In assessing the union’s arguments, the arbitrator cited a decision in OPSEU (Sutherland) and Ontario (Ministry of Labour), (2008), 179 L.A.C. (4th) 387. That earlier ruling explained that Article 10 of the collective agreement “does not impose any obligation on the employer to enter into a CWW arrangement” but instead sets out “a mechanism for the parties to mutually arrive at ‘other arrangements’ … vis a vis a variable week.” In other words, the employer has a management right to negotiate or decline a CWW. The arbitrator stated, “I have no power to order the Employer to enter into a memorandum of agreement concerning a compressed work week schedule unless there is an allegation that the Employer’s exercise of its management right affected a right set out in the Collective Agreement.”

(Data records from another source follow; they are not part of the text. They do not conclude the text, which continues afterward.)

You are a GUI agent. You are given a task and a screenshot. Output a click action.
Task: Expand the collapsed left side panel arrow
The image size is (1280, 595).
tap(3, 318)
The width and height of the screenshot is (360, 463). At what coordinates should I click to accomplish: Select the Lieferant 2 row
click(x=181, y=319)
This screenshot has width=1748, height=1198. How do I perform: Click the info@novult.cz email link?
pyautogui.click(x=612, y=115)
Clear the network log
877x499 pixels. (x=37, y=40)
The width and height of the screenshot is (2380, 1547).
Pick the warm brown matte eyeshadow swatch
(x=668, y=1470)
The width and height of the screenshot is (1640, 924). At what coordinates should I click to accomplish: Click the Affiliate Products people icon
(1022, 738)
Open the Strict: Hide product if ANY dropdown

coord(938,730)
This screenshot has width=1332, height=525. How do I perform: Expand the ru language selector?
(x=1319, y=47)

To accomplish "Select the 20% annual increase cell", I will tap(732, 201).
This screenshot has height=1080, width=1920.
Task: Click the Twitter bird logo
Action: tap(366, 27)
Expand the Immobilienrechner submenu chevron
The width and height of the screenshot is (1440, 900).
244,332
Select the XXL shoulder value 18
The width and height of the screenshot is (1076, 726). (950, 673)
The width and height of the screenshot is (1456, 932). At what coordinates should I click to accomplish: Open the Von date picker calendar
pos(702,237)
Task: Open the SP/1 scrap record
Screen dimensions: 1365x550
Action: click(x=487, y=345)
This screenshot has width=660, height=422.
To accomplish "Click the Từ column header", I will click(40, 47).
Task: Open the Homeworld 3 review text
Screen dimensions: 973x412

On the issue of estoppel, the arbitrator found it “not sustainable in the face of the fact that the Union signed the renewal MOA on April 23, 2023, after the date on which it was put on notice by the Employer that the legacy employees would be required to work the 5 x 8 shift.” That notice, provided on April 20, meant union officials were aware of the proposed change before finalizing the MOA. This undercut the union’s claim that any earlier verbal commitment by local management could prevent the employer from moving all TMEs to the 5 x 8 schedule.

Regarding reprisal, the arbitrator observed that “the reprisal argument is not particularized and there is no basis on which a reprisal could be found.” While the union claimed the schedule change was punitive, it failed to produce evidence demonstrating intent or causation linking the March 2023 negotiations to the employer’s scheduling decision.

After reviewing the submissions, the arbitrator dismissed the grievance in its entirety, noting that no violation of the collective agreement had been established. The decision underscored that the employer remains within its rights to negotiate CWW arrangements or decline to continue them, so long as there is no improper motive or breach of rights protected by the collective agreement.